Chapter 49
Allie
Dax and I stood face to face, arms outstretched. His shook.
“Just a show,” I muttered, placing my palms above his.
The avalanche claiming hundreds of lives in a blink had already set the stage for dangerous magic.
Now we only had to use that opportunity.
He nodded. Once. Twice, trapped by his own ghosts. He would have kept on nodding if my voice hadn’t burst out of me.
“Steal my voice. Make it bloom and boom.” The chant ripped from me as Dax’s power lapped it up greedily.
Blood recognized blood.
From between our palms, blue smoke began to sizzle and billow. The warriors stepped back, mystified and cautious. I wished they hadn’t been here at all. Old Vegheara tricks didn’t need to be witnessed. I just hoped they didn’t realize what we were doing.
From the side, it looked like our powers melted together. But I knew better.
Whereas my power coiled into lean, precise tendrils, Dax’s rose as a darker, thick mist, snaking through the air and changing directions on a whim, so that nobody could predict its next move.
It undulated higher and higher, swelling into a terrifying tower.
Glimpses of that awful green mist threatened to break my concentration.
I gritted my teeth and fought against them, as Dax’s power yanked on the parched well of magic inside of me. Sweat poured from my temples once more.
Dax gritted his teeth, eyes squeezed shut. He didn’t want to see his own magic and I didn’t blame him.
It was an otherworldly sight, like a monster who’d been caged for too long, finally free to wreak havoc. It whirled toward the heavens, as if it wanted to swallow everything in its wake.

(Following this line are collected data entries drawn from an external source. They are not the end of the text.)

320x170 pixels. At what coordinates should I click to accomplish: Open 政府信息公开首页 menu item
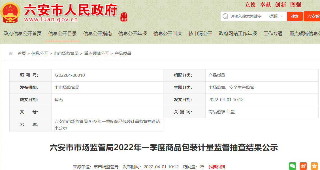pos(22,33)
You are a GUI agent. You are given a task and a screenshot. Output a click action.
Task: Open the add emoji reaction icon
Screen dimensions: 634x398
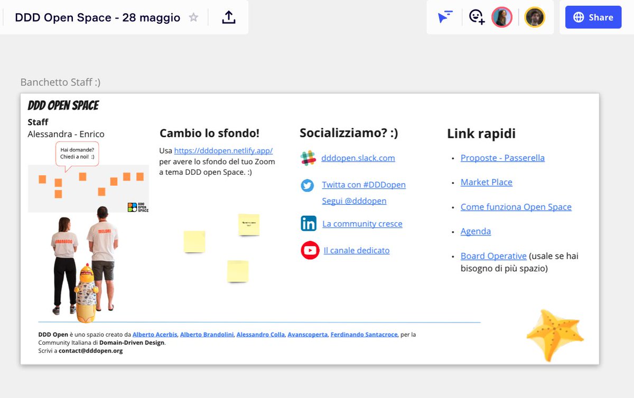(x=475, y=16)
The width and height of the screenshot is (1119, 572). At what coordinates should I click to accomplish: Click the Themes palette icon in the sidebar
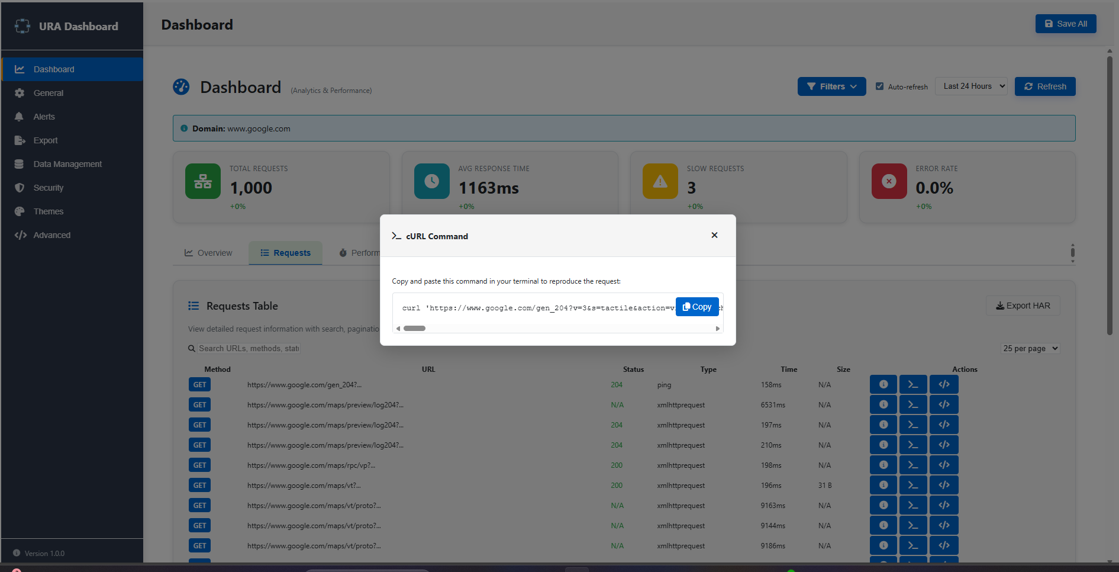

“Make me their worst fear,” I whispered.
His brows knitted together and his lips parted as the smoke grew and shifted. It surged into a skull that looked not of this world, a great big gaping mouth open to show its fangs.
The she-beast they all feared me to be.
Screams erupted as it billowed past the rim, blocking the sun. Thick, snake-like vines slid between the fangs and into the dark holes of its eyes.
My throat bulged and burned, the words scratching as they bolted out of me.
“This was only a warning.” My voice shook the crater’s edge, scraping against the ice. “Tell your leaders Solkar’s Reach is protected by The Huntress. And I will not back down,” I chanted. “We’ll parlay. On my terms.”
The wisps of blue smoke twisted harder inside the jaws of the great beast.
“Now get off this land before the ice swallows you, too,” I growled. “This is your only chance.”
Dax shivered as the mist rushed over the rim, the wisps turning to tendrils that charged forward.
Terrified roars echoed from above. Fifty or so, no more.
So the Northern Clans hadn’t sent their full force upon us.
Sylvester circled above, his excited screeches announcing their cowardly retreat.
The mind could always be controlled faster than the body.
On my cue, Dax pulled his power back with a hiss. The elongated skull dropped back down toward the ground, like a beast resting after a bloody feast. The sun shone upon us again as the smoke dissipated.
He swayed on the spot as the wisps jumped back into him.
I tightened my hands in his, keeping him upright even as my own body shook from the strain.
“You alright?” I whispered.
He nodded and licked his lips, but said nothing. “Is it gone?”
“Yes.”
Only then did he open his eyes. They were wide and reddened.
“Thank you,” I said, holding on tighter to his fingers.
I was one of the very few people who knew how this display, untainted by death as it was, had taxed him.
But it had done its job.
Around us, the warriors were terrified. They’d put even more distance between us, some muttering prayers.
I nodded at Vylkor, who looked caught between old fears and new admiration. “Do we have palaver portals with the Northern Clan leaders?”
He tilted his head. “Northern leaders usually parlay on top of the Sky Summit.”
“Is that in Solkar’s Reach?”
“No.”
“Then we’re not doing that.”
They already knew I was here. The last thing I needed was them knowing I was trapped.
“The Warden of the Silence has to verify good intentions and truth,” he said. “You’ll not know if they’re lying to you.”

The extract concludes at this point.